A recently published study in the California Dental Association Journal indicates that keeping your regular dental checkups during the COVID-19 pandemic could do more than just keep your breath minty. According to early research findings, regular dental maintenance could help prevent severe COVID-19 infections.
So, how can good dental health keep your respiratory system literally in fighting condition? Well, it all comes down to those tiny little buggers living in our mouths: oral bacteria. We don’t really like to think about them, but we all know they are there. Some of them are “good guys” and help fight off cavities and tooth decay; others are “bad guys” that spend their days rotting our teeth and making our breath, well, questionable.
And if you don’t like thinking about oral bacteria, then you’re going to like this next part even less. Hang in there. Remember, we’re talking about preventing severe COVID-19 infections, which have killed thousands and thousands of Americans since the pandemic emerged in the United States last March!
Anyway, according to this study, the oral bacteria that live in your mouth can actually increase your risk of a severe COVID-10 infection if you breathe them into your lungs, which happens fairly routinely since the stuff in your mouth can easily be aspirated into your respiratory system.
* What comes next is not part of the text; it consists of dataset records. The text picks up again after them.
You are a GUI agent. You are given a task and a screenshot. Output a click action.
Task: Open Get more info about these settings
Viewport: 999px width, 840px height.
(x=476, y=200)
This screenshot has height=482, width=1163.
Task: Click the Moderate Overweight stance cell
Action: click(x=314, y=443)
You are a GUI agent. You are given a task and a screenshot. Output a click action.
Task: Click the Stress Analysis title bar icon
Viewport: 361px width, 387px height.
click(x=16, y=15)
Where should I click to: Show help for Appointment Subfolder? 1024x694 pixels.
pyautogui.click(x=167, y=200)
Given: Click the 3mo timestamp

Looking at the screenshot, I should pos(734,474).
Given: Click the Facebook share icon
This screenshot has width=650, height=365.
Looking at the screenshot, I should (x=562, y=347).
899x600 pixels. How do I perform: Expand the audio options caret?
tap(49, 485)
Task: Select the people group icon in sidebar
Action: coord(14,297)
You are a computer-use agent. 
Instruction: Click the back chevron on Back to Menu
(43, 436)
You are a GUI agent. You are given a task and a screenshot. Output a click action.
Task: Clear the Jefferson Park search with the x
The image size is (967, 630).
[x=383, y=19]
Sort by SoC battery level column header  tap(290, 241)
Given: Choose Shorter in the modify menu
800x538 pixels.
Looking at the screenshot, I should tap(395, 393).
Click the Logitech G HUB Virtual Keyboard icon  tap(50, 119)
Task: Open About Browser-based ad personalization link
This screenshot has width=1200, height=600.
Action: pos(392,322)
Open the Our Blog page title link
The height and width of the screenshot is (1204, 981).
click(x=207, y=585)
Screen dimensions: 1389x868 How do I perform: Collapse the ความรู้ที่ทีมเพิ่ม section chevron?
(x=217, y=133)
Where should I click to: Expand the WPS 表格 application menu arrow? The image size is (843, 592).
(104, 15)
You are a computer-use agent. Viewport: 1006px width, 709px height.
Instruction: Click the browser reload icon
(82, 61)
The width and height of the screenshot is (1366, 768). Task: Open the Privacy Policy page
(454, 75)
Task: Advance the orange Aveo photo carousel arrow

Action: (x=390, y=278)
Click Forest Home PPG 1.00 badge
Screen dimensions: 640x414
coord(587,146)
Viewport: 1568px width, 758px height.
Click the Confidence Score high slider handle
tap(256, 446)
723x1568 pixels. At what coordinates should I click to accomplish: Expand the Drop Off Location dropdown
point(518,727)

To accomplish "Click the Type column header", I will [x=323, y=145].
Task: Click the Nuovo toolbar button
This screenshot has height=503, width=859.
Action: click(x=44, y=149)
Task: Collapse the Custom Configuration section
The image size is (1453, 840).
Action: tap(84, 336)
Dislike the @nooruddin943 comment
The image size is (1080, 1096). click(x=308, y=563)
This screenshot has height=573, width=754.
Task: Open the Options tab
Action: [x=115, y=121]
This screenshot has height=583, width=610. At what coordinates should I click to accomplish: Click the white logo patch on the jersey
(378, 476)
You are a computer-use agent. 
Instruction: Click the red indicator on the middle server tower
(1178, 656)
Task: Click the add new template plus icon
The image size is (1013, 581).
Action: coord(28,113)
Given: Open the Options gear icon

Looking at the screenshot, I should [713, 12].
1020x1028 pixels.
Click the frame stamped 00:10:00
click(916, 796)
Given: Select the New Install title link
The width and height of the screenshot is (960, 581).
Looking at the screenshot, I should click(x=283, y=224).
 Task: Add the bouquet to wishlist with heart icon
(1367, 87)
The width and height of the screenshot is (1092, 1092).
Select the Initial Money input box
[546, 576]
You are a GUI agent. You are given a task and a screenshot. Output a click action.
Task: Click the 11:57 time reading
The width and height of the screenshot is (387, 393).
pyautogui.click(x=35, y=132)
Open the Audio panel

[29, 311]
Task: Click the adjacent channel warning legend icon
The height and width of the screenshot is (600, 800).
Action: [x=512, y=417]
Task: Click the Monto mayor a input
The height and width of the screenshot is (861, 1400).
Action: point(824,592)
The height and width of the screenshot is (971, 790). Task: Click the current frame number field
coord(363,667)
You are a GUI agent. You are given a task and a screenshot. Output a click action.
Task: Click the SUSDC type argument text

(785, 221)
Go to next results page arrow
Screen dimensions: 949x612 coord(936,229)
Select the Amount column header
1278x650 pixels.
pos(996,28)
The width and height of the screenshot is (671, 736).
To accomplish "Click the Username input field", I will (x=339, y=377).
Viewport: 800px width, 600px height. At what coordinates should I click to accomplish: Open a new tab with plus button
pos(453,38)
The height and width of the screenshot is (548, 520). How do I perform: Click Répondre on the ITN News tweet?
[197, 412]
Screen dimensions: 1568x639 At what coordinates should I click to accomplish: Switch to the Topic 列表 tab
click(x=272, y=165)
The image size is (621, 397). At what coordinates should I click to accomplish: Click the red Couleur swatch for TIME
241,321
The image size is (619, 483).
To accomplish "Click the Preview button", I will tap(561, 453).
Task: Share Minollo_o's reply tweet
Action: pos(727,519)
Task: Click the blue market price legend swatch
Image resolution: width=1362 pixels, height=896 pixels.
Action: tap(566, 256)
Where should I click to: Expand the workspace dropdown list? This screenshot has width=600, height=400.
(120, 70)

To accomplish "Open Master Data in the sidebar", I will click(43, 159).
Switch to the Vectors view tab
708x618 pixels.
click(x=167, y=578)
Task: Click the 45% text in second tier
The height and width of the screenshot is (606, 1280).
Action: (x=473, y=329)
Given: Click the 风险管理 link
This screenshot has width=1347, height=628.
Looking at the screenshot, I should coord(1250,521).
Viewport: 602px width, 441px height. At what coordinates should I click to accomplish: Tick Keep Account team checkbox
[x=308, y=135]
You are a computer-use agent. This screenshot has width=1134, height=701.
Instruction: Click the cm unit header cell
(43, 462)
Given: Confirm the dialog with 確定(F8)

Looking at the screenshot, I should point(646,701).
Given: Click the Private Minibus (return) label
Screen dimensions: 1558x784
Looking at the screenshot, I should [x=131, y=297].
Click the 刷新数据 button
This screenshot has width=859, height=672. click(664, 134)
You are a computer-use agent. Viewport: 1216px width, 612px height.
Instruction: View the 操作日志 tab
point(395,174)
Doctors have long known that poor dental health could contribute to inflammatory lung conditions, such as COPD (chronic obstructive pulmonary disease), and to higher risks of pneumonia in patients. It turns out that patients with periodontitis, often simply referred to as gum disease, tend to aspirate higher volumes of those oral bacteria and, as a result, are at a higher risk for severe COVID-19 infections and associated respiratory complications, such as pneumonia.
The scientists wrote, “Successful control of periodontal inflammation can be beneficial to the lungs, possibly decreasing the severity and risk of COVID-19 respiratory problems.” The research team recommended dentists use periodontal screening and treatments as preventative measures against COVID-19, much as they have already employed these screenings and treatments as protective measures for patients with pulmonary conditions.
The article also noted that two minutes of toothbrushing would likely be insufficient to protect high-risk periodontitis patients. The scientists recommended dentists work to identify these patients early, customize their oral hygiene routines, and take steps to “ensure timely reduction of inflammation.”